- **Required task**: Retype, word for word, the stretch of the Kindle Fire article below from "The Kindle Fire has" through "problem right now.".

Amazon Kindle Fire Improvements: 10 Must-Have Fixes for a New Version

 
 
By Don Reisinger  |  Posted 2011-12-13 Email Print this article Print
 
 
 
 
 
 
 

News Analysis: Amazon's Kindle Fire received generally glowing reviews before volume sales started. Now it has been criticized by some observers for several flaws. Amazon must address those problems in a new version of the device that launches next year.

Although initial reactions to Amazon's Kindle Fire have been glowing, as of late the 7-inch Android-based tablet has been taking heat from critics who say it suffers from several problems.

Those critics point to the device's lack of physical volume buttons, software quirks and other issues that, if left unaddressed, could have a profoundly negative impact on the device's sales over the long term.

The fact is, like any other device, the Kindle Fire does have some flaws. There also are some areas in which Amazon could have done a better job of delivering features customers really desire. But the device is done. And for the most part, it delivers on Amazon's promise of becoming a cheaper alternative to high-powered and high-priced tablets already on the market, like Apple's iPad 2.

So, complaining about the Kindle Fire now won't do anyone any good. Instead, it might be a good time to consider some of the things that Amazon can do to improve the next Kindle Fire iteration when that device hits store shelves sometime next year.

Read on to find out what Amazon must bring to the second-generation Kindle Fire.

1. More physical buttons

The Kindle Fire has been criticized recently for only coming with a single physical button that controls whether the screen is on or off. It's a fair criticism. As nice as tablets are with their touch-screen functionality, physical buttons are needed to do basic things like control volume. The Kindle Fire 2 shouldn't come with too many buttons, but one or two more to serve essential needs would detract from the tablet's sparse design.

2. Improved sound quality

The Kindle Fire lacks the sound quality found in the iPad 2 and Samsung Galaxy Tab 10.1, so Amazon should deliver better-quality speakers in the Kindle Fire 2. Sure, it'll push the price up, but the Kindle Fire's speakers are a real problem right now.

- **Data section**:
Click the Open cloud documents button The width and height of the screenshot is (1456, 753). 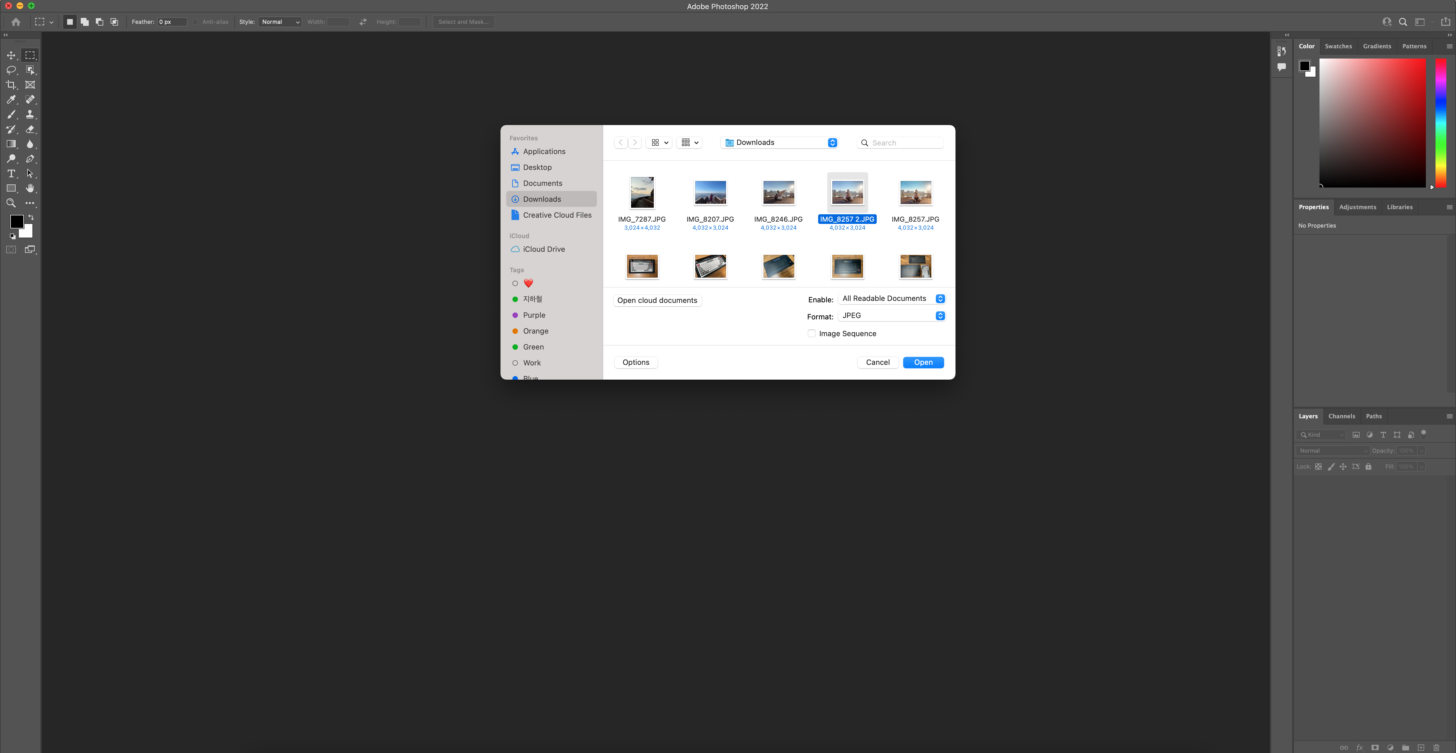657,301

- **Answer for the task**:
The Kindle Fire has been criticized recently for only coming with a single physical button that controls whether the screen is on or off. It's a fair criticism. As nice as tablets are with their touch-screen functionality, physical buttons are needed to do basic things like control volume. The Kindle Fire 2 shouldn't come with too many buttons, but one or two more to serve essential needs would detract from the tablet's sparse design.

2. Improved sound quality

The Kindle Fire lacks the sound quality found in the iPad 2 and Samsung Galaxy Tab 10.1, so Amazon should deliver better-quality speakers in the Kindle Fire 2. Sure, it'll push the price up, but the Kindle Fire's speakers are a real problem right now.